── Data to use

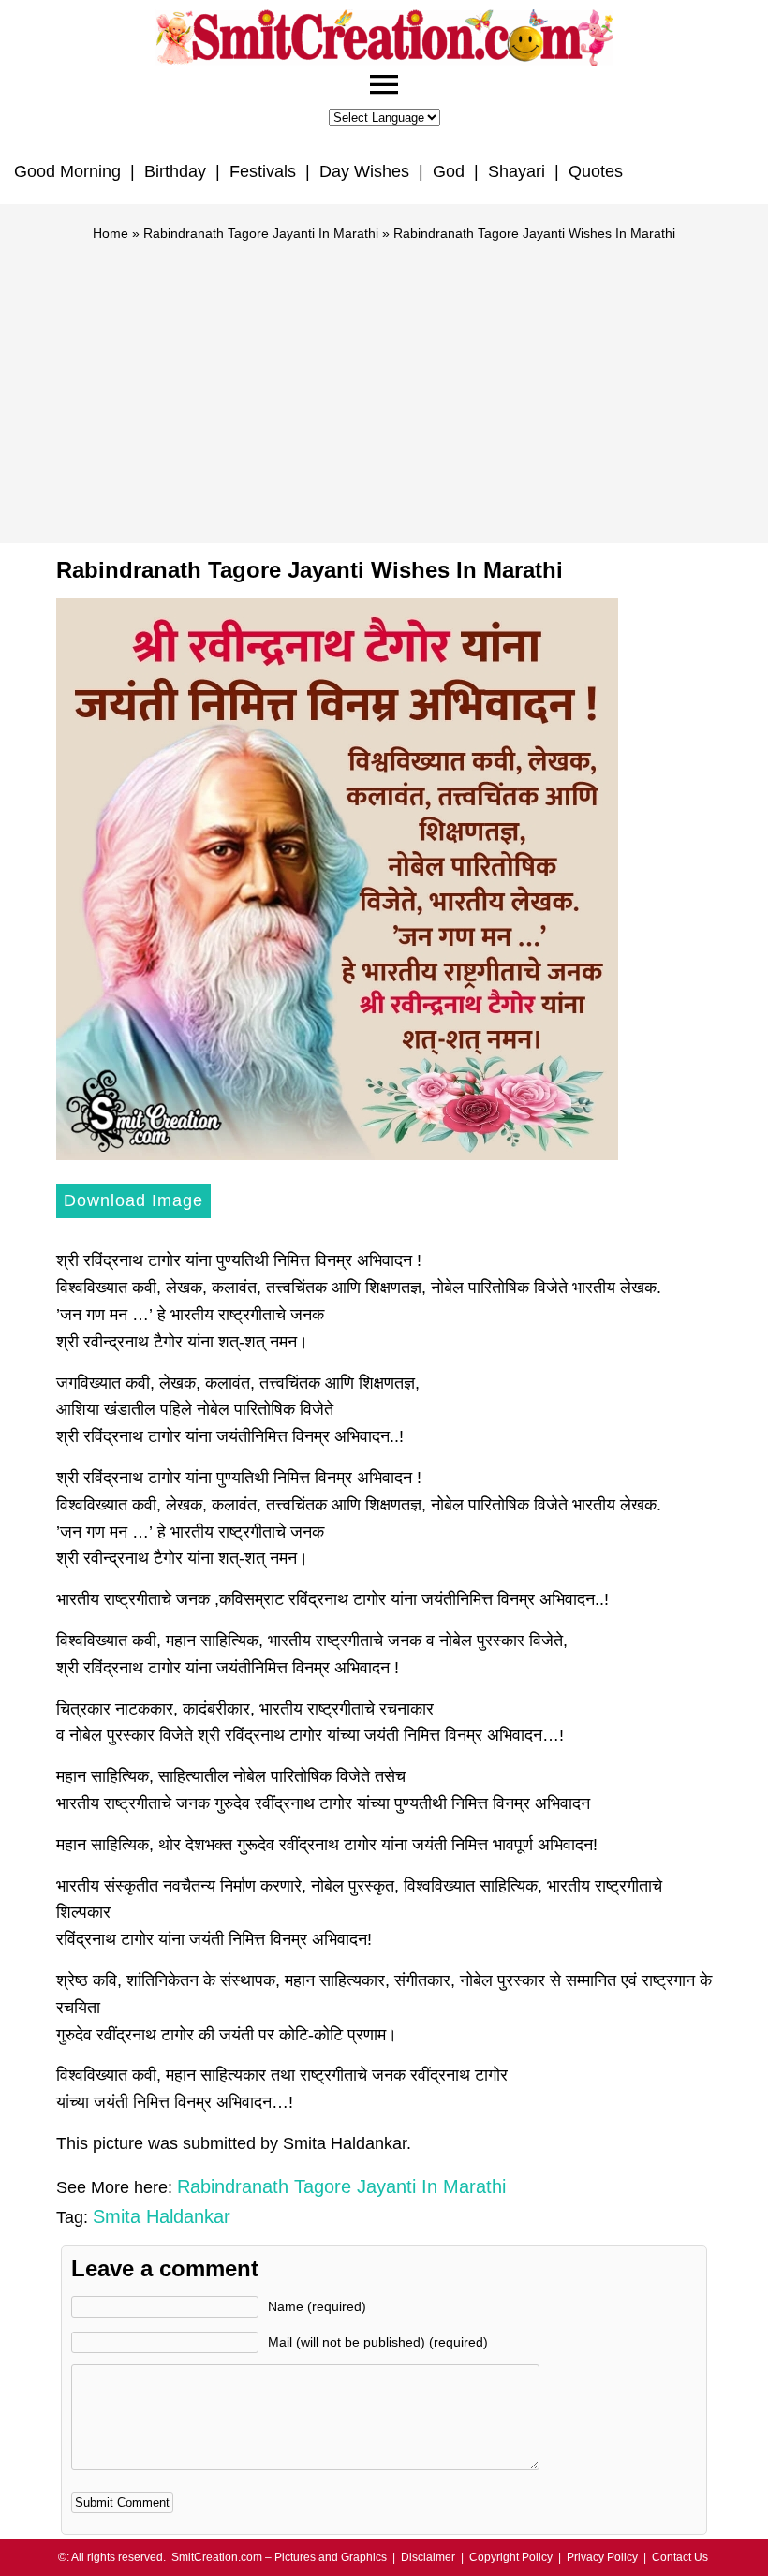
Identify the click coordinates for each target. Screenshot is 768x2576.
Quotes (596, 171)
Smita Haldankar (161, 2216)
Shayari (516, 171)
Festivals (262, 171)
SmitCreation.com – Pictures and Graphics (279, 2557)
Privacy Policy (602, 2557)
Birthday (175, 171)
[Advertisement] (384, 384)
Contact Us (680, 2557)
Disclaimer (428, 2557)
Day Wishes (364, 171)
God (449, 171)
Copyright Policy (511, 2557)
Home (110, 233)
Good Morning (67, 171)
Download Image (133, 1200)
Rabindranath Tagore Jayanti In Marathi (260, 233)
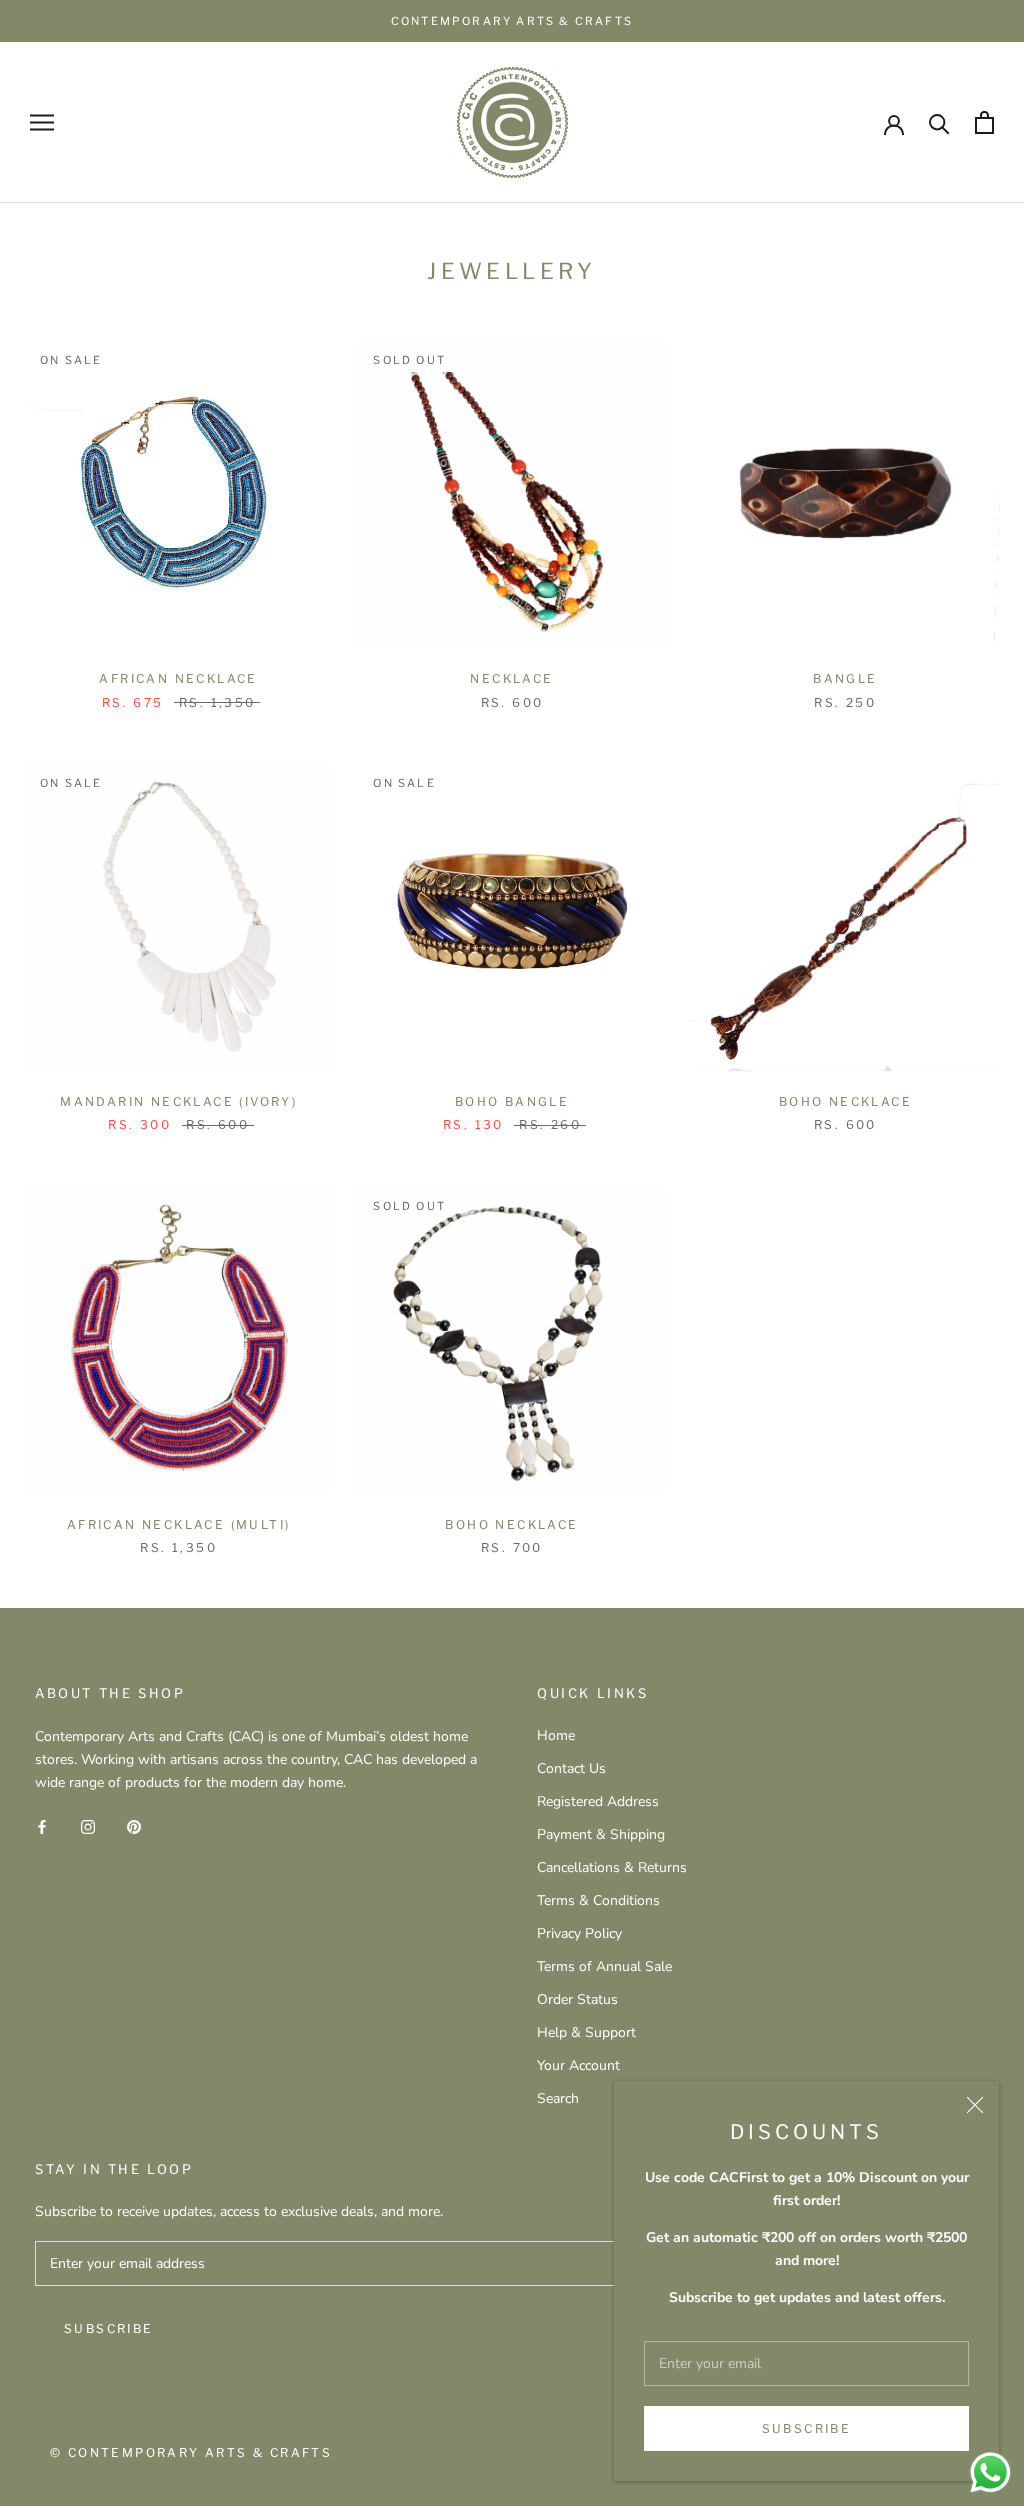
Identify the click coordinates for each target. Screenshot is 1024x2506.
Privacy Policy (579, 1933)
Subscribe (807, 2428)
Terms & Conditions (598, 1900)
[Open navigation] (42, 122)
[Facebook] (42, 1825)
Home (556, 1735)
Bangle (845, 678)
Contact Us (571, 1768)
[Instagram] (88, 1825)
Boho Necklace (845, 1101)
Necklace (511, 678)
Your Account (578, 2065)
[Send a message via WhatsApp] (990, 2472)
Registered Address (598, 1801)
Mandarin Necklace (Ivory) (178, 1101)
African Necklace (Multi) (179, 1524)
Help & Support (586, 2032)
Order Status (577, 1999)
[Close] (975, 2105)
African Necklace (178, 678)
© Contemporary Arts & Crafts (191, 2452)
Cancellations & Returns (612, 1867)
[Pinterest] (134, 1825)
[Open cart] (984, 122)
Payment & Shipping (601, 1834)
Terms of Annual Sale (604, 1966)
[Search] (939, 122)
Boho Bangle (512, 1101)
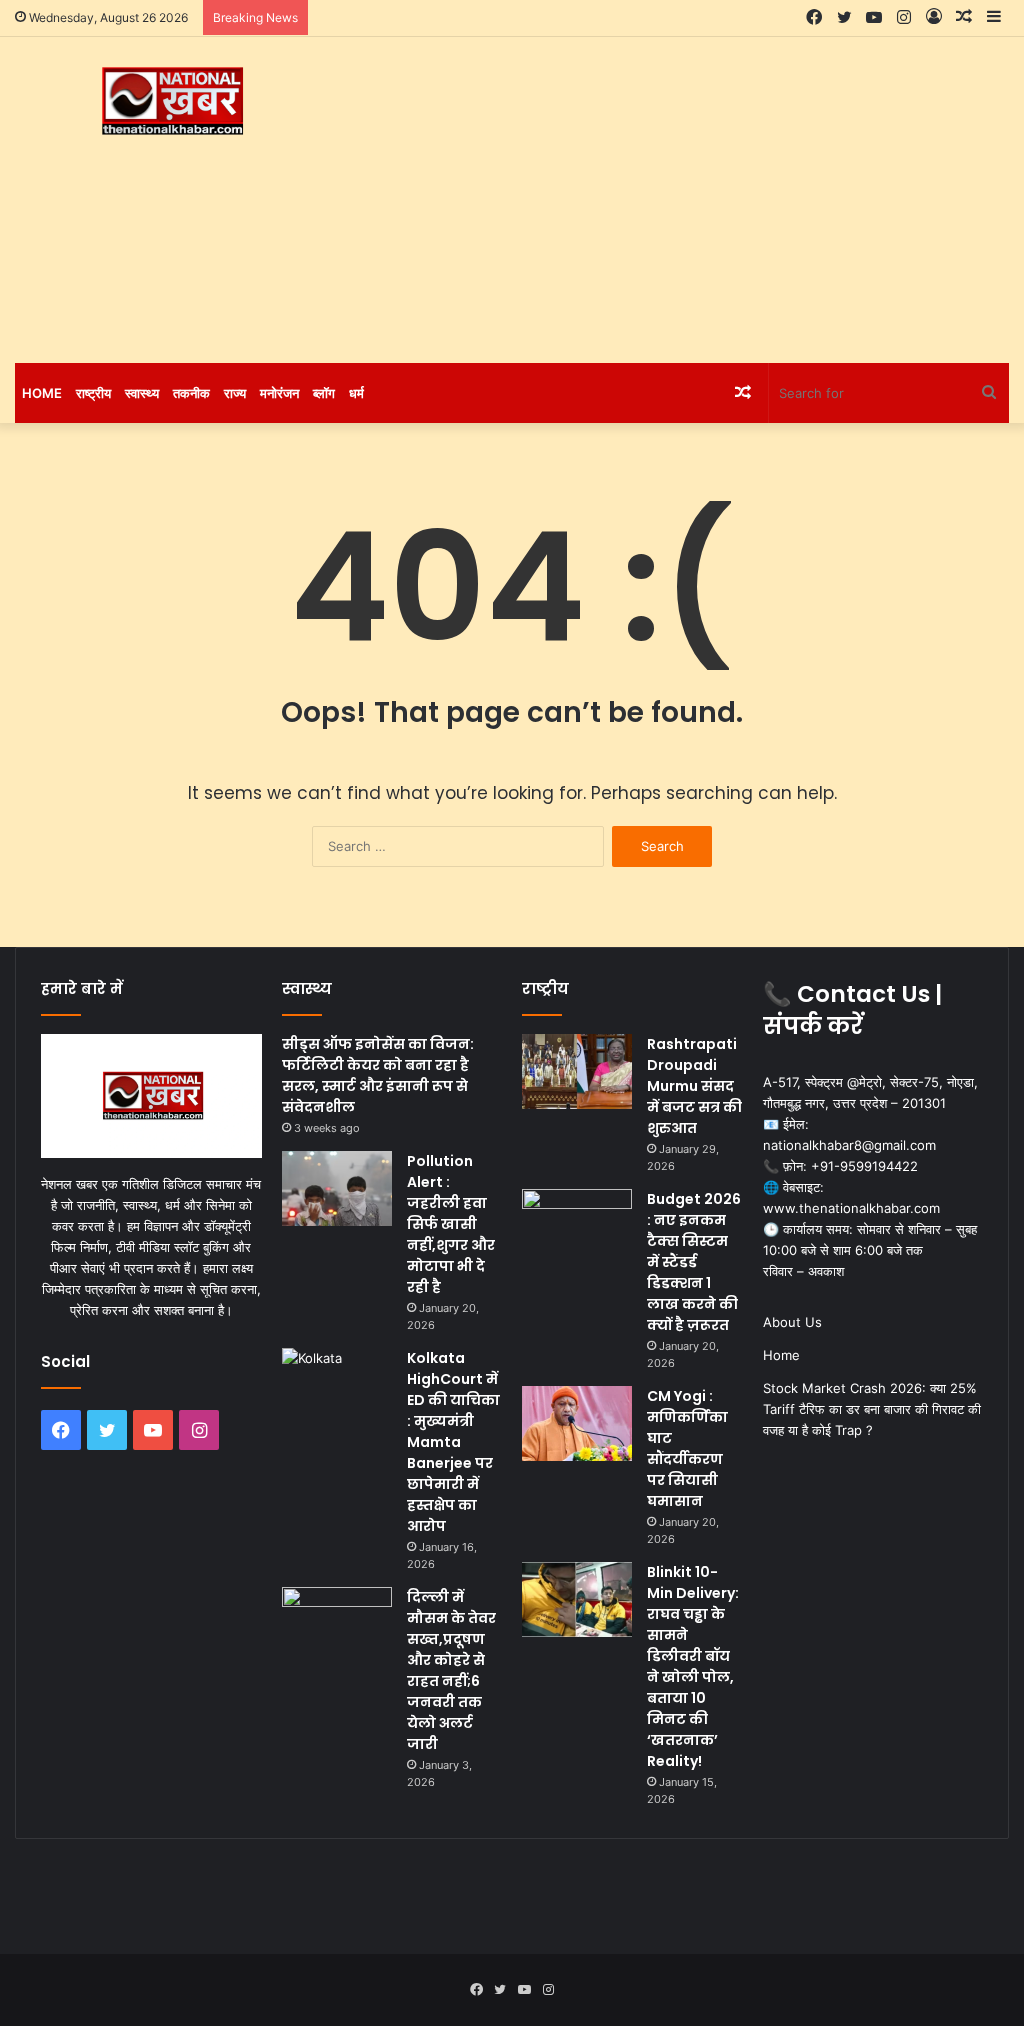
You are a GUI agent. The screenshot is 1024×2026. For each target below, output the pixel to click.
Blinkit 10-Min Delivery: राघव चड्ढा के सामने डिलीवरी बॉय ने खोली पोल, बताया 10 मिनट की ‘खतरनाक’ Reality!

────

▶ [Task goal] The lines from the one containing "Screenshot is 1024x2506." to the final line of the material, both ends included, should be retyped exactly and alone, with no pictures.

▶ [Completed task]
Identify the click coordinates for each target. Screenshot is 1024x2506.
Privacy Policy (579, 1933)
Subscribe (807, 2428)
Terms & Conditions (598, 1900)
[Open navigation] (42, 122)
[Facebook] (42, 1825)
Home (556, 1735)
Bangle (845, 678)
Contact Us (571, 1768)
[Instagram] (88, 1825)
Boho Necklace (845, 1101)
Necklace (511, 678)
Your Account (578, 2065)
[Send a message via WhatsApp] (990, 2472)
Registered Address (598, 1801)
Mandarin Necklace (Ivory) (178, 1101)
African Necklace (Multi) (179, 1524)
Help & Support (586, 2032)
Order Status (577, 1999)
[Close] (975, 2105)
African Necklace (178, 678)
© Contemporary Arts & Crafts (191, 2452)
Cancellations & Returns (612, 1867)
[Pinterest] (134, 1825)
[Open cart] (984, 122)
Payment & Shipping (601, 1834)
Terms of Annual Sale (604, 1966)
[Search] (939, 122)
Boho Bangle (512, 1101)
You are a GUI agent. The screenshot is 1024×2026. For each target below, output the pixel to click.
Blinkit 10-Min Delivery: राघव चड्ढा के सामने डिलीवरी बॉय ने खोली पोल, बताया 10 मिनट की ‘खतरनाक’ Reality!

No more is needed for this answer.